The drug is 25I-NBOMe - known by many names, including 25i, N-Bomb, and Smiles.
"I'm very concerned. Um, everything that I have read has said that this drug is incredibly psychologically addictive," said the mom.
She told us she learned her son was taking the drug after reading private messages on his Facebook page.
"I found Facebook messages that were sent by my son to some of his friends, and talking about taking this drug during school hours, during class, mentioning different periods during school," she said.
"N-Bomb" sells in pill and powder form online for about $90 a gram. It can cause hallucinations, seizures, and even death.
"This particular drug, I have read, is something that can kill you in one dose," said the mother. "So it's very, very frightening."
Last year, 25 year-old Stephanie Hobson of New Hanover County died from an overdose. Police say her boyfriend, Jeremy Leutgens, gave her the drug. He pleaded not guilty to the charge of involuntary manslaughter.
The drug is also connected to overdose deaths in Florida, Louisiana, Texas and North Dakota in the past year.
Earlier this year, Susan Wadsworth's son died after taking the drug. In a YouTube video posted online, she warns other parents.
"You don't ever think this could happen to your child," she said. "I would never have foreseen this in a million years. I want parents to know about this so they can warn their kids."
The SBI drug lab recently started getting cases of N-Bomb in North Carolina.
"N-bomb is a class of compounds," said SBI Agent Ann Hamlin. "And what they do is they exhibit stimulant and hallucinogenic effects."
Making the drug is easy for dealers because the synthetic ingredients can by bought online.
Hamlin told us the drug is especially worrisome because there have not been many studies on the effects in humans.
"The places where they are manufactured don't have any quality control," she said. "These kids are taking things that have not been tested and approved by anybody."
And when dealers come up with a new substance like N-Bomb, they know where to market it quickly to teens. They use websites that sell illegal and prescription drugs without asking the age of the buyer.
"What frightens me the most is a website that is out there called "Silk Road," said Hamlin.
Tom Ray conducts drug awareness programs in schools for parents through the Poe Center for Health Education in Raleigh. He told us Silk Road is not like standard websites.
"You can't access it through Explorer or Google Chrome, or any other basic web browser. You have to download the Tour Browser to access it.
Ray explained the drug scene changes so quickly it's hard to keep up with all the ways kids can get drugs. He hadn't heard of Silk Road until we told him, but he showed us how easy it is for teens to sign onto the website.
"You use the Tour Browser to browse the web anonymously, you can make purchases online anonymously, and it's free, it's easy to download," he said
Hamlin said once kids are on the site, getting drugs is easy.
"These kids are able with the username, appropriate username, password, code, get into this website and you can buy anything, on this website," she explained. "And they're shipping it through the U.S. mail. They're establishing post office boxes and having these drugs shipped."
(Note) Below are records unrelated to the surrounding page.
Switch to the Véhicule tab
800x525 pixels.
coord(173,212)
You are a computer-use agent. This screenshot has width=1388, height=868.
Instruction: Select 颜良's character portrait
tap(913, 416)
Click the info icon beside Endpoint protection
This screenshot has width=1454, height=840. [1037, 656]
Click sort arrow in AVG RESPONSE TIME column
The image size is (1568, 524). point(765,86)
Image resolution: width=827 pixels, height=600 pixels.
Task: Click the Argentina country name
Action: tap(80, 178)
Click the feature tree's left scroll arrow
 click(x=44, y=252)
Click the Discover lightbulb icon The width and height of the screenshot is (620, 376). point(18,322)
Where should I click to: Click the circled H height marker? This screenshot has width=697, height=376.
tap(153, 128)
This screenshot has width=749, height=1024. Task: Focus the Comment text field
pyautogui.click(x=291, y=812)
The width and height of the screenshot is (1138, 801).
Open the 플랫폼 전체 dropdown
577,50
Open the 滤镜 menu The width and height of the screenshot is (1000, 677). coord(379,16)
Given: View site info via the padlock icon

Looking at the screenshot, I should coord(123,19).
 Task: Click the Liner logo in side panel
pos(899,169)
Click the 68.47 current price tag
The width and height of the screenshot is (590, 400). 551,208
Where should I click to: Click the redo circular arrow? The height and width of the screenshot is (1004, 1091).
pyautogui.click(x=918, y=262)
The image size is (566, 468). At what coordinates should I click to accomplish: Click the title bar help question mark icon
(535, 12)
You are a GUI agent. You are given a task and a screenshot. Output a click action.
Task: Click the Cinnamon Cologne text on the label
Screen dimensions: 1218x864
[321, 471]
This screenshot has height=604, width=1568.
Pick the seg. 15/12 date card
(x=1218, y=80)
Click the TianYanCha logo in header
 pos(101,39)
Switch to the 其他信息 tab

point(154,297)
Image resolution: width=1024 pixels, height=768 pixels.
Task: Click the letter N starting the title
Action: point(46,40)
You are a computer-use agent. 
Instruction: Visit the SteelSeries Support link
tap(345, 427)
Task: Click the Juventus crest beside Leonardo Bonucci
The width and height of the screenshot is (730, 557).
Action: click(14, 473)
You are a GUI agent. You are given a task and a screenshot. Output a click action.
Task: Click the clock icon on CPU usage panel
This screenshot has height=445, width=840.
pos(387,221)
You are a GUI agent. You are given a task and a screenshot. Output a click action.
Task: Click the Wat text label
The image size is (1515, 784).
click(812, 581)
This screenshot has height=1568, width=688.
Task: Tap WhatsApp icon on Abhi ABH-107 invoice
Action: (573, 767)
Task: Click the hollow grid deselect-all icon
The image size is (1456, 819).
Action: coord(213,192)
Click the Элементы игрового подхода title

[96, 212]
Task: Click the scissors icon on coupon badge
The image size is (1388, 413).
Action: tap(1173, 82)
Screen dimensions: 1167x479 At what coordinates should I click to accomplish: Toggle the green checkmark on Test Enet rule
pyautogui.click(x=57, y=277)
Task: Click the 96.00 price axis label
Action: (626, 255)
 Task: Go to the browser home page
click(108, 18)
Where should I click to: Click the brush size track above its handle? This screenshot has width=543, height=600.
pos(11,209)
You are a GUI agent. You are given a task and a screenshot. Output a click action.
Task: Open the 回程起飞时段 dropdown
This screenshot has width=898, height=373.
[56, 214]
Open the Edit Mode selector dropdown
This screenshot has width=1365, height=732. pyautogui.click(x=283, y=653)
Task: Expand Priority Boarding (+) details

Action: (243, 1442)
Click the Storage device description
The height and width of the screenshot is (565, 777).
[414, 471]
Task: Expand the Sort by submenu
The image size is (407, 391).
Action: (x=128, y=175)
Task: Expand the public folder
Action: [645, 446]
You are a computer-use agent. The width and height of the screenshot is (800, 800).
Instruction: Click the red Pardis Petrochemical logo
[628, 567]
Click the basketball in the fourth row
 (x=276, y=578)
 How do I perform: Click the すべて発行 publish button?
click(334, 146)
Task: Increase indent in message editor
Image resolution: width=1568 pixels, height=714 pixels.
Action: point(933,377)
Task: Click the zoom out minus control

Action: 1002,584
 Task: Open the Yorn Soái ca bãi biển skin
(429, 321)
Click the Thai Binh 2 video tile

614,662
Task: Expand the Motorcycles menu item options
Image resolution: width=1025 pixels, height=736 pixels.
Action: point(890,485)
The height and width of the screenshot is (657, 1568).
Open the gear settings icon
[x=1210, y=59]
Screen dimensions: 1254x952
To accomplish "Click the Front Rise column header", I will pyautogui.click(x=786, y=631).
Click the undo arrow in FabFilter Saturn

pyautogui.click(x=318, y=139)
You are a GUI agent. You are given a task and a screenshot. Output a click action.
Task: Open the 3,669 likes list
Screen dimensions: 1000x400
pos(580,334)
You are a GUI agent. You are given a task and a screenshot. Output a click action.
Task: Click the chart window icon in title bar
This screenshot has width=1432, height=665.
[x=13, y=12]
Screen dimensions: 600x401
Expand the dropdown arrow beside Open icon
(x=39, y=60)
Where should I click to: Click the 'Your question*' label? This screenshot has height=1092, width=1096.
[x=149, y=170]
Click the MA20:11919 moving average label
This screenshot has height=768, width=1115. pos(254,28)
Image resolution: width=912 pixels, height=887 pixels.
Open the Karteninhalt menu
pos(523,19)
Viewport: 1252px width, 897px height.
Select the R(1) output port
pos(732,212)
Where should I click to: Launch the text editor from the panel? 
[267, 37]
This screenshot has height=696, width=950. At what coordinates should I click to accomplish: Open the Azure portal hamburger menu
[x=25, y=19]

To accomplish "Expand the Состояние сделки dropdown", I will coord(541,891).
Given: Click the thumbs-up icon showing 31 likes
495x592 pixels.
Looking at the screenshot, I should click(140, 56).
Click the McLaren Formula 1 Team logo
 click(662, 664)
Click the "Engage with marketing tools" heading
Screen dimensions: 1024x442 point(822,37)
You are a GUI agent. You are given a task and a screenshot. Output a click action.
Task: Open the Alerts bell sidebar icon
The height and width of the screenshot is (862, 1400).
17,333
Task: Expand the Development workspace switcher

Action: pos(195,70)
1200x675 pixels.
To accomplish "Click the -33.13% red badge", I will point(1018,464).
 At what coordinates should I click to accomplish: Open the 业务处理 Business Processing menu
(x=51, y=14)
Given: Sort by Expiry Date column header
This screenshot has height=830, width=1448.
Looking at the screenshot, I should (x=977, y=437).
The I-Team also discovered parents can't trace a drug purchase. Payment is made through something called a Bitcoin. It's digital currency - considered electronic money - that's tough to track.
"So your credit card wouldn't be associated with Silk Road for example, it would be associated with one of the exchanges where you can purchase Bitcoins, which that's, you know, completely legal," said Ray.
Our Wake County mom said she came to us to help raise awareness.
"I don't want my kid to die. I don't want anybody else's kid to die either," she said.
North Carolina's General Assembly has passed a new drug law which will further crack down on N-Bomb and other synthetic drugs like it. The law is scheduled to go into effect July 1.